=== The problem ===
Restate all the data word for word and omit the pictures.

Saved data entries
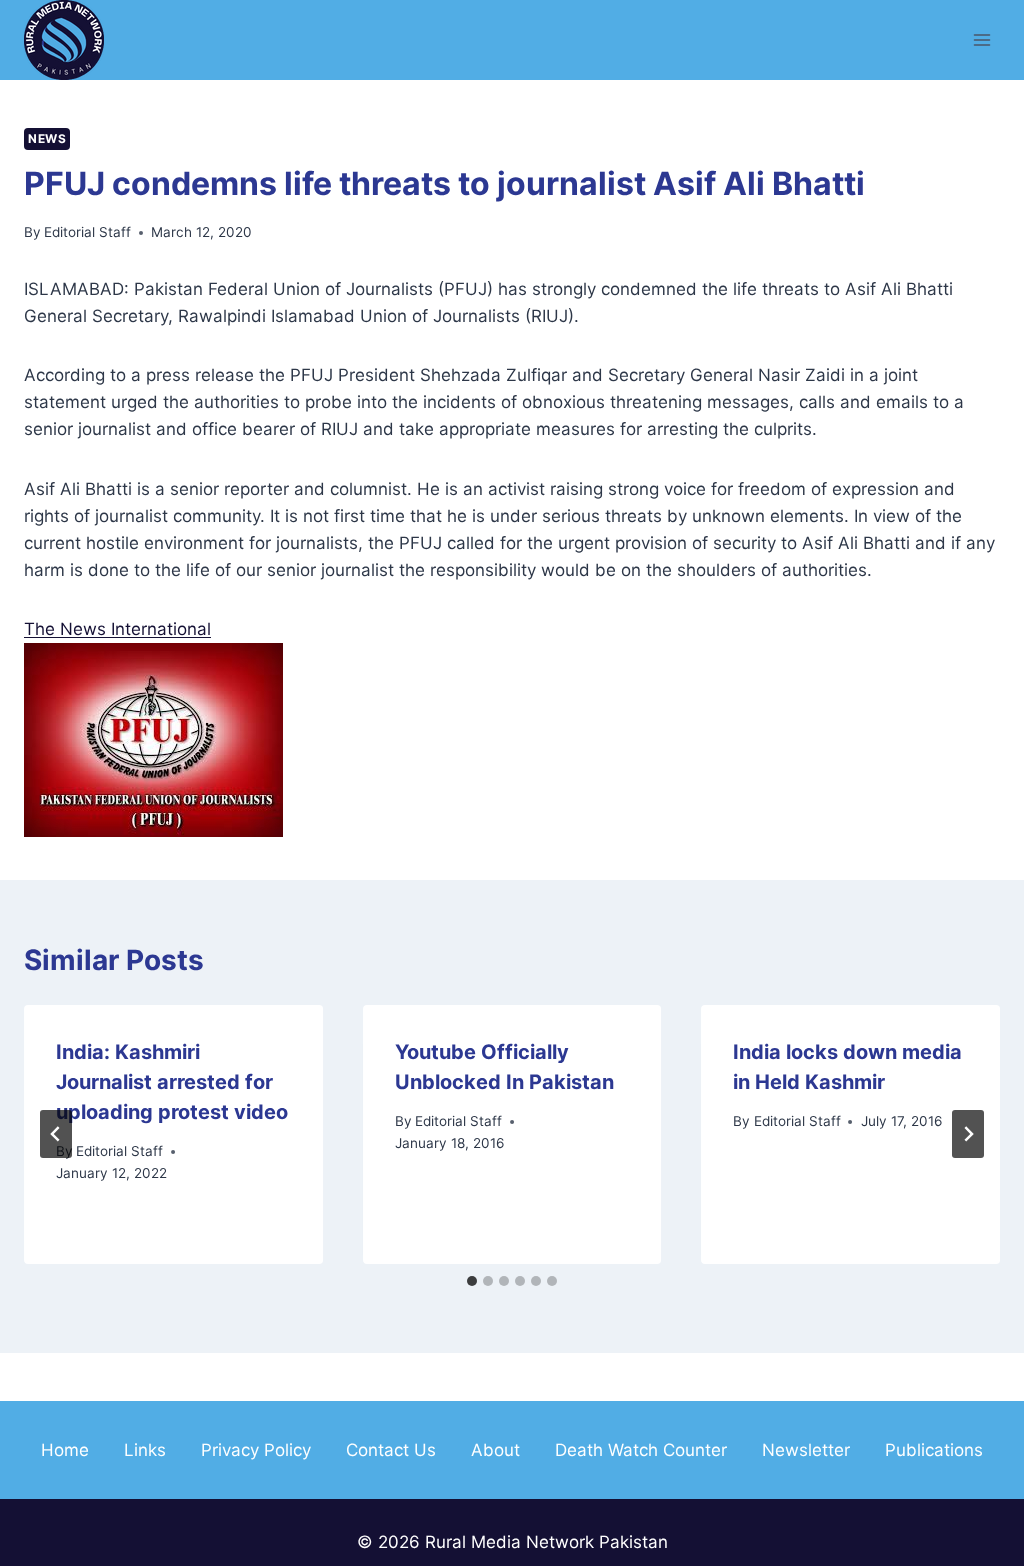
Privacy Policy (256, 1450)
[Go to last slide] (56, 1134)
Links (145, 1450)
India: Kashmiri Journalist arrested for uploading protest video (172, 1082)
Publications (934, 1450)
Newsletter (806, 1450)
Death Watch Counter (641, 1450)
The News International (117, 629)
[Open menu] (981, 39)
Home (65, 1450)
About (495, 1450)
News (47, 138)
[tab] (472, 1281)
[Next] (968, 1134)
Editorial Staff (87, 232)
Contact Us (391, 1450)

=== Response to this task ===
Privacy Policy (256, 1450)
[Go to last slide] (56, 1134)
Links (145, 1450)
India: Kashmiri Journalist arrested for uploading protest video (172, 1082)
Publications (934, 1450)
Newsletter (806, 1450)
Death Watch Counter (641, 1450)
The News International (117, 629)
[Open menu] (981, 39)
Home (65, 1450)
About (495, 1450)
News (47, 138)
[tab] (472, 1281)
[Next] (968, 1134)
Editorial Staff (87, 232)
Contact Us (391, 1450)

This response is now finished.